Sputtering/misfiring below 2500rpm

2006 GT manual, 210k miles. I'm having an issue, mostly once the engine is warm, where I have a misfire/sputtering below about 2500-3000 rpms. No codes. Once the car gets hot, if I drive it for about an hour, it will hard start.
I installed a new fuel pump. Upgraded said fuel pump. New throttle body. Tested all fuel related relays and checked all of the fuses. New fuel filter installed last year. New intake manifold gaskets, new used low mile IMRC unit.
When the car is cold or just coming to temp it tends to act completely fine. All of the horses, all of the torque. The warmer the car gets, the worse it behaves, to the point the car will try to die while leaving from a stop light, and it will noticeably miss when blipping the throttle in neutral.
Sometimes I see an improvement when I run seafoam through the gas tank, but that's always felt like a band-aid and after throwing this much injector cleaner at it you'd figure they would either be clean by now, or stop working entirely.
I've been told it could be a bad MAF, I've read fuel pressure sensor. I could throw $600 at sensors and not fix the issue so I'm looking for some insight. Thanks in advance!
 
No codes.

I have to clarify: What do you mean by no codes? You should at minimum, have a [separator code] and an [all clear] code. The lack of a check-engine light does not mean there are no codes.


If the MAF is bad or going bad, you should have a latent code for MAF out of range.

You are correct not throwing parts at sensors. If a sensor is bad, you should have a code for it.


My currently unsupported guess is that you have a ground somewhere that's causing gremlins when it gets hot.
My second unsupported guess is that the EEC itself may have issues.


We need a list of [all] codes including the separator codes.
 
I plugged a code reader into the OBDII port and it said there weren't any stored codes. I can see if the guys at work have a more advanced code reader they can help me use.

I've read that a maf can run an engine lean without throwing codes or a cel, but I would imagine that's fairly uncommon.

I'm going to inspect plug wires once it gets dark and look for any arcing, I have also seen that discussed in older threads.

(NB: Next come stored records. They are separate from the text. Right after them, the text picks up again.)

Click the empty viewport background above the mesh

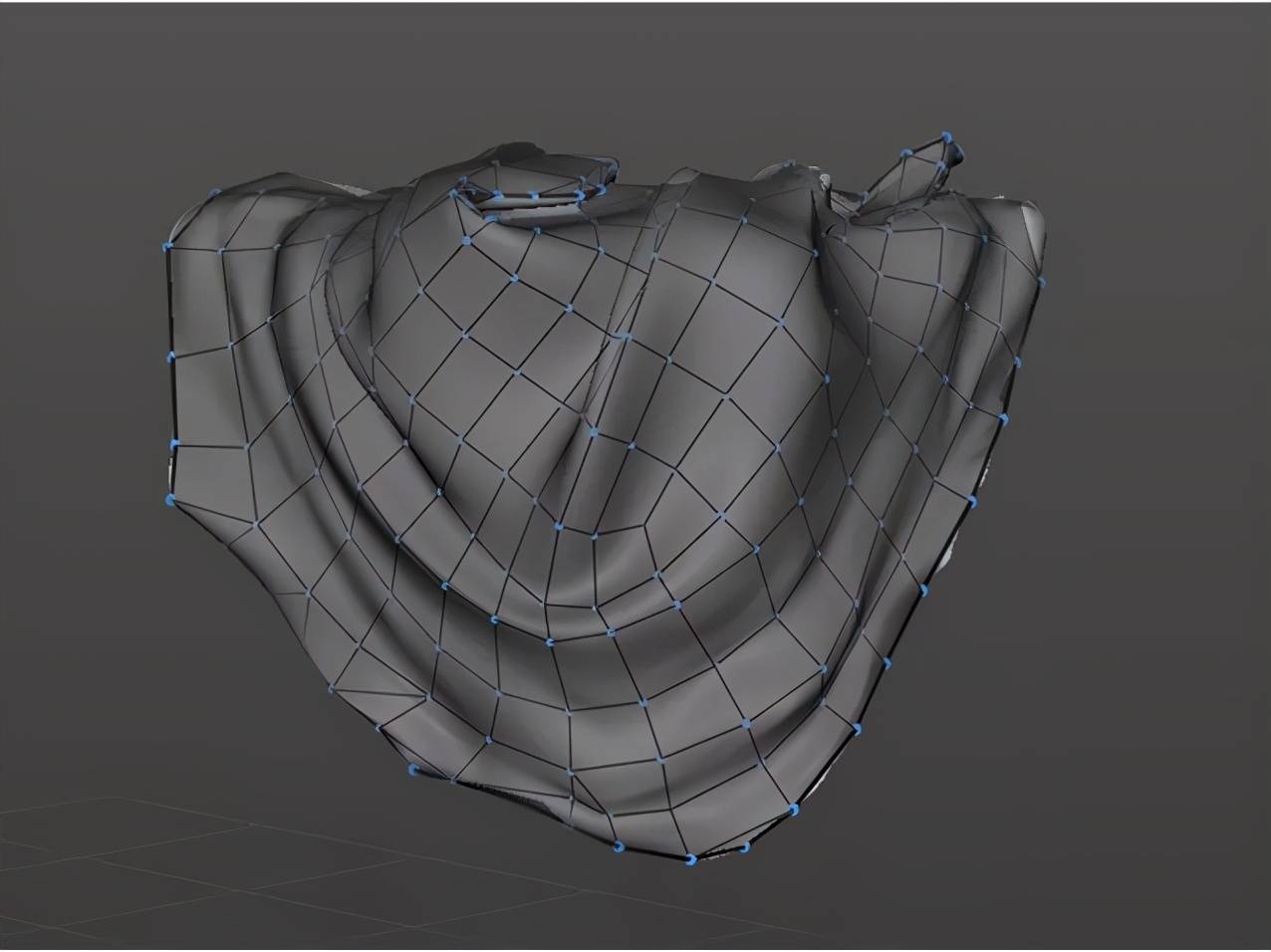pyautogui.click(x=637, y=70)
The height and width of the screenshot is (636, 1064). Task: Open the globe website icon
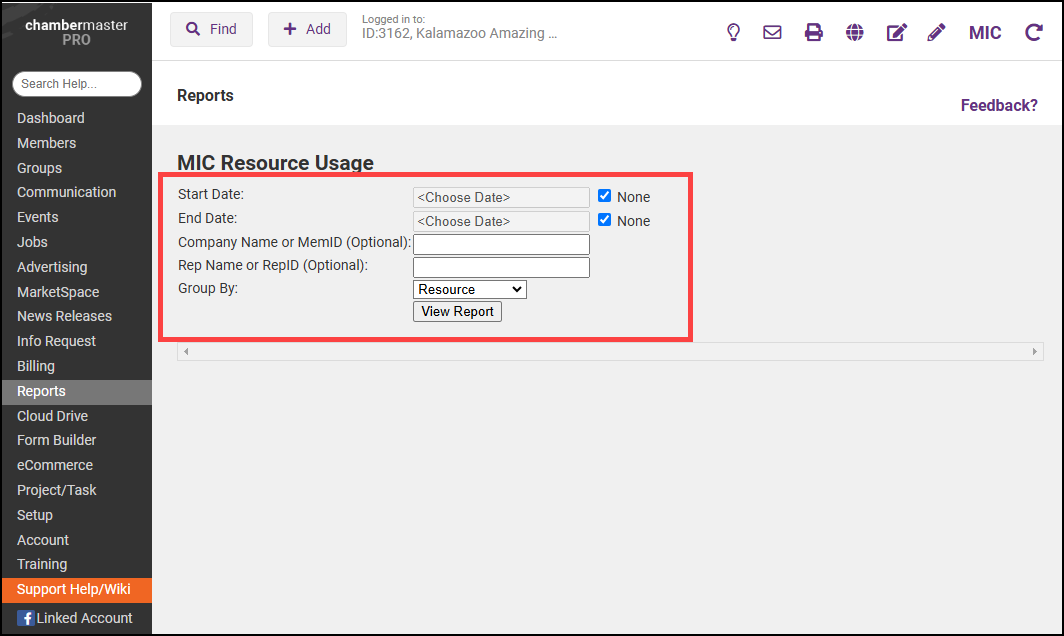pyautogui.click(x=854, y=32)
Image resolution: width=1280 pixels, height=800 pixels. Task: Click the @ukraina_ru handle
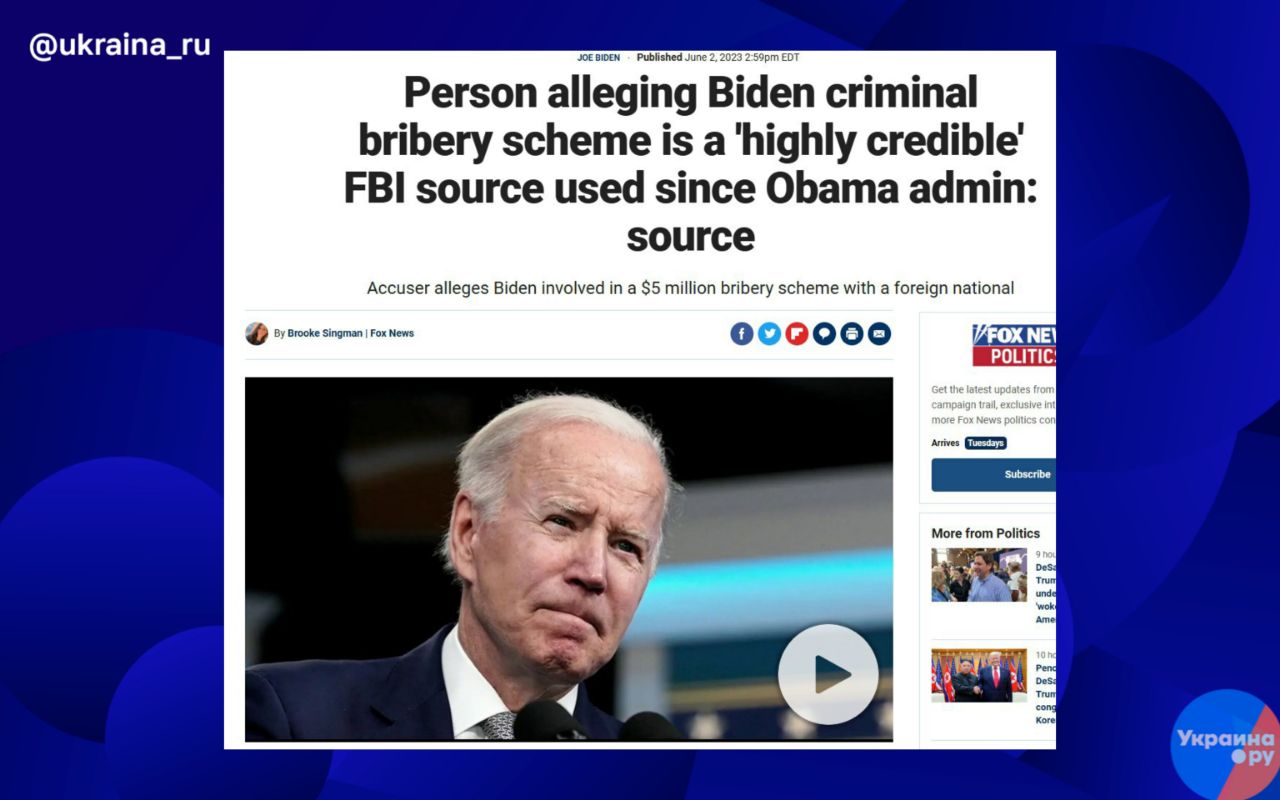[x=120, y=46]
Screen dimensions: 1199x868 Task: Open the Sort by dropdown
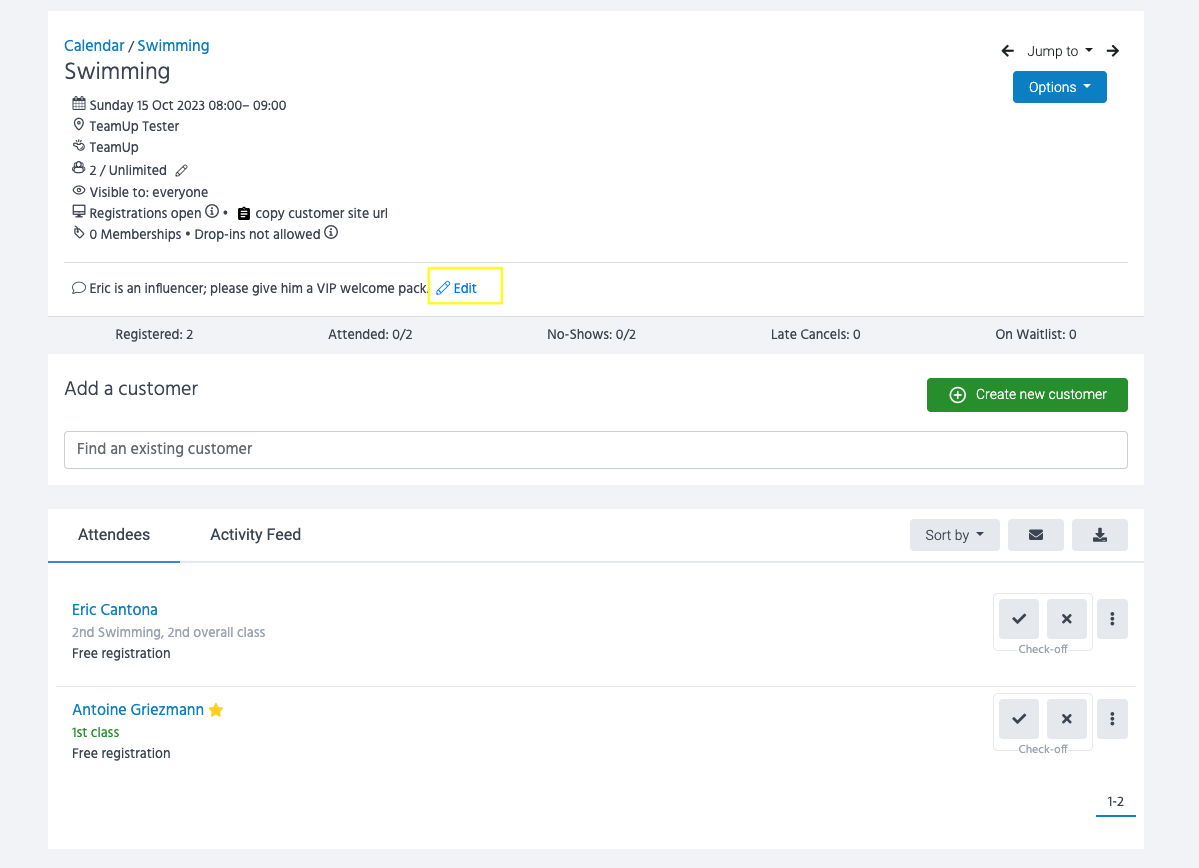954,535
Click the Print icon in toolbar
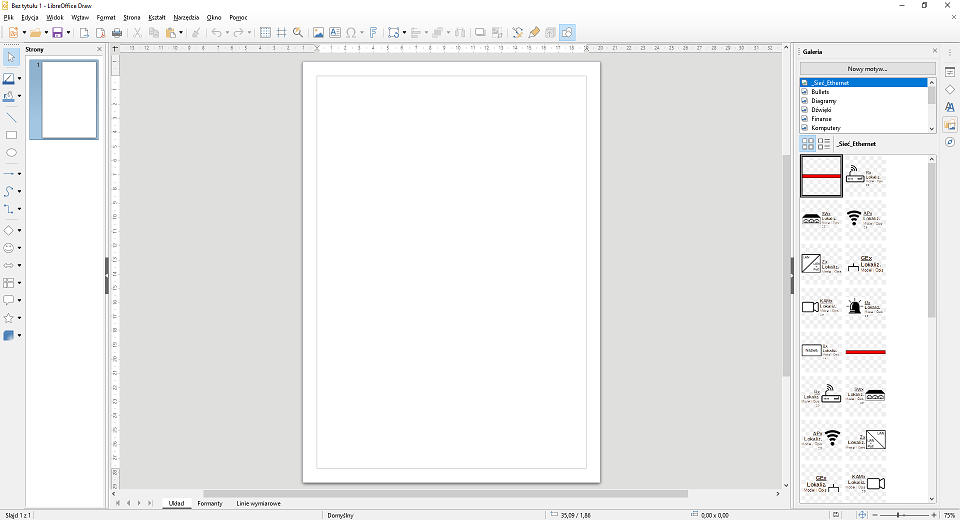This screenshot has width=960, height=520. pyautogui.click(x=117, y=33)
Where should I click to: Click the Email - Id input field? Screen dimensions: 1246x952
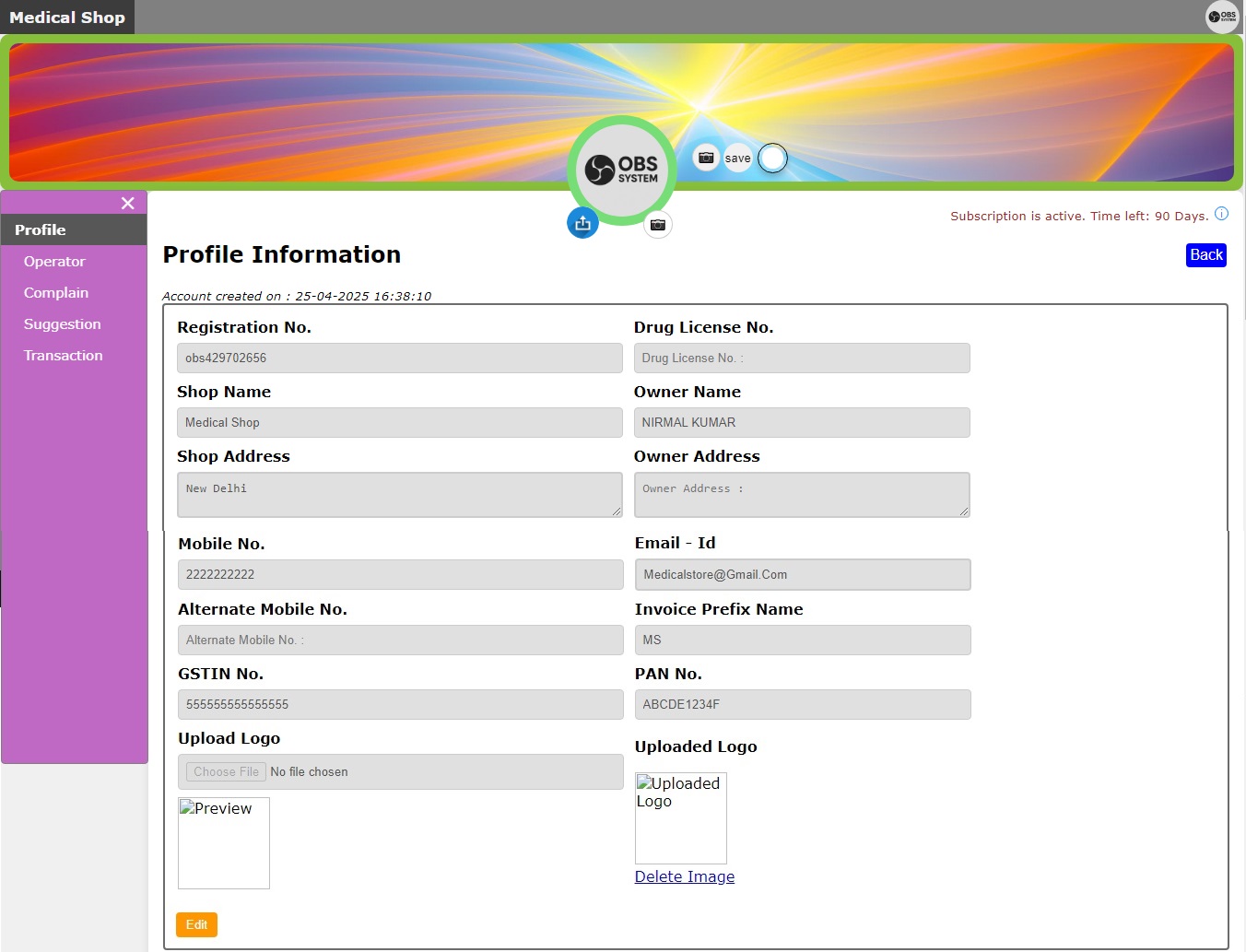coord(802,575)
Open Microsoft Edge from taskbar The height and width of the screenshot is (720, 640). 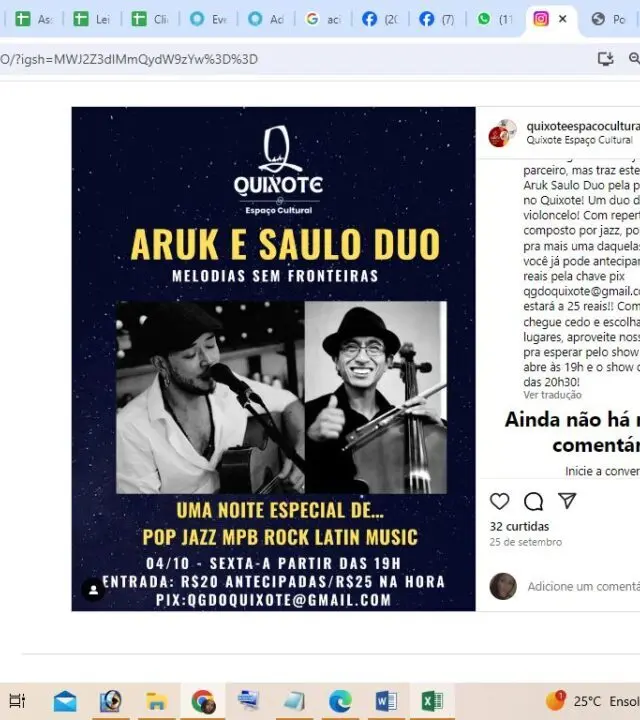(x=340, y=702)
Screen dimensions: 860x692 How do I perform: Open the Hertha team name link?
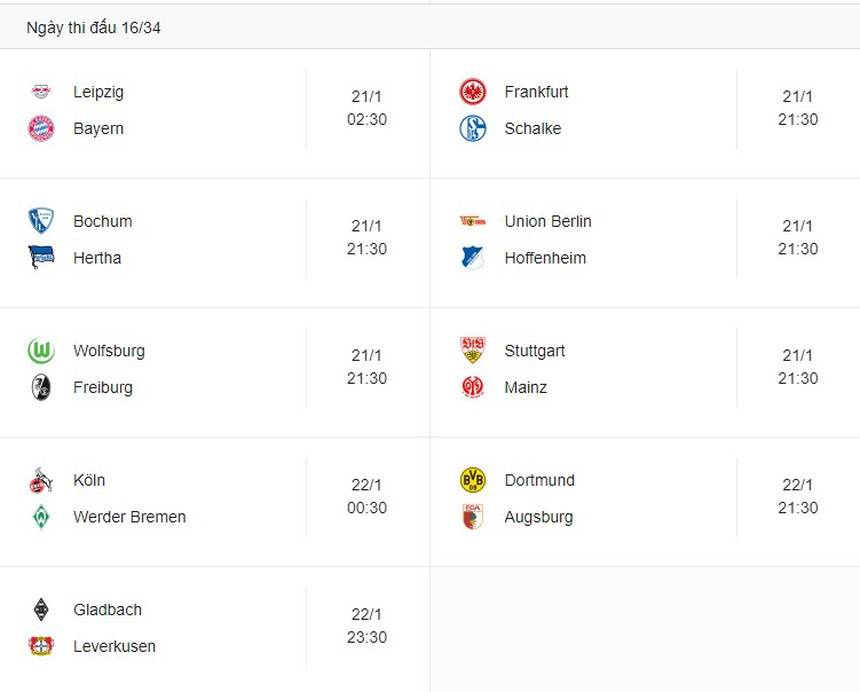pos(97,258)
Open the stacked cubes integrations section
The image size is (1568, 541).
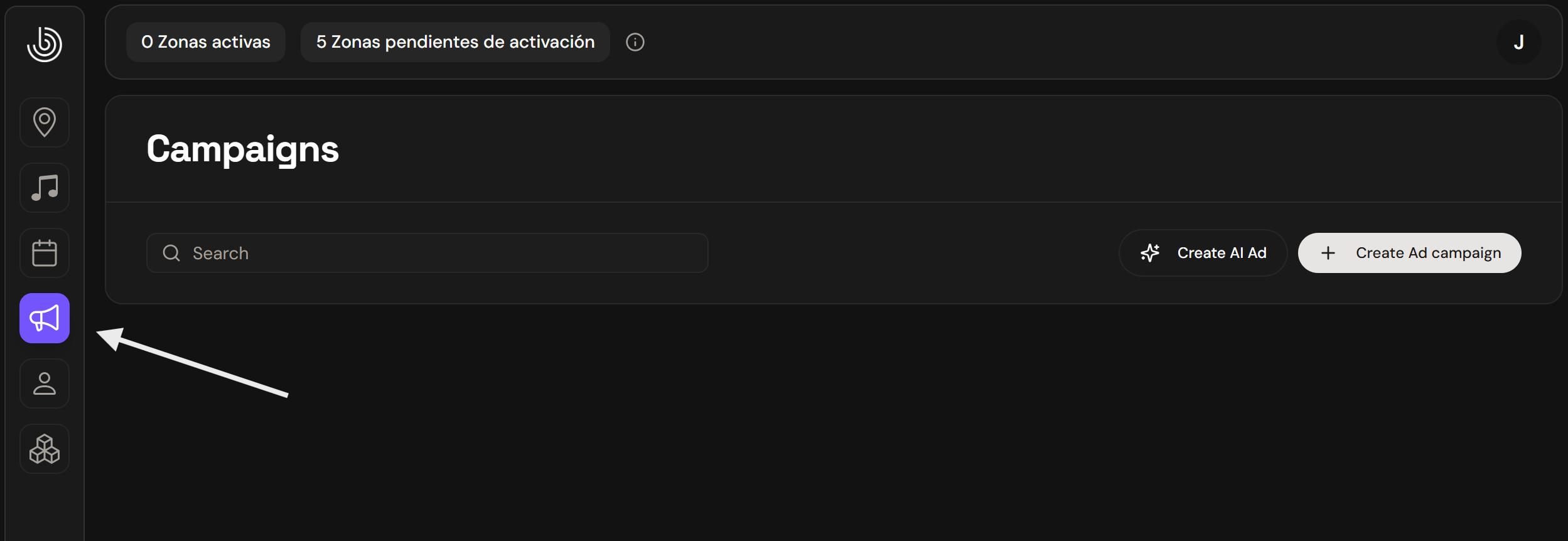45,449
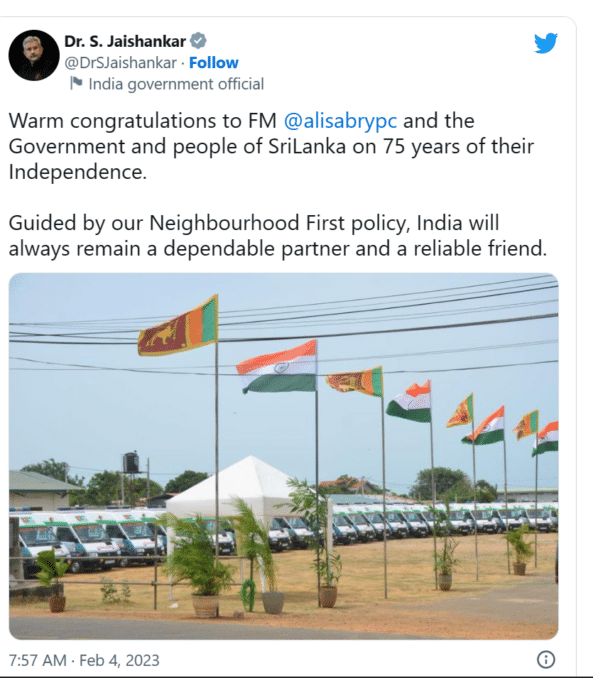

I would imagine a scanner might be able to run a test on the EEC as well? Apologies for any dumb questions or ideas. Definitely not a mechanic.
 
If you plan to try and diagnose and repair this yourself then yeah... You're going to need a decent reader.


Some suggestions (there are others as well):

Zurich ZR11S OBD2 Code Reader with ABS & SRS – Great mid-range tool. Reads/clears engine, ABS, and SRS codes. Good display.

Innova SD35 Tablet‑Style Diagnostic Scanner – Big screen, lots of extra features (service resets, etc.). More expensive but powerful.

Foxwell NT301 Live Data Reader – Excellent value. Live data display, freeze frame, readiness tests. Solid “step up from basic reader.”

GearWrench GWSMARTBT Pro Bi‑Directional – You can do bi-directional tests, which can help diagnosing certain modules.
 
If you plan to try and diagnose and repair this yourself then yeah... You're going to need a decent reader.
Fortunately, I work at an offroad shop. The techs don't specialize in diag and repair, they're mostly doing custom fab and fitment, but they have scan tools and would probably give me a hand. I'll poke around tomorrow and see if we can get any good data.
 
What noobz is saying, like on Foxes if your car is running perfect with no codes you would still get KOEO code 11, then code 10 to say its ready for KOER where you would again get code 11 if everything is running how it should, just as an example. Yours may 3 digit codes.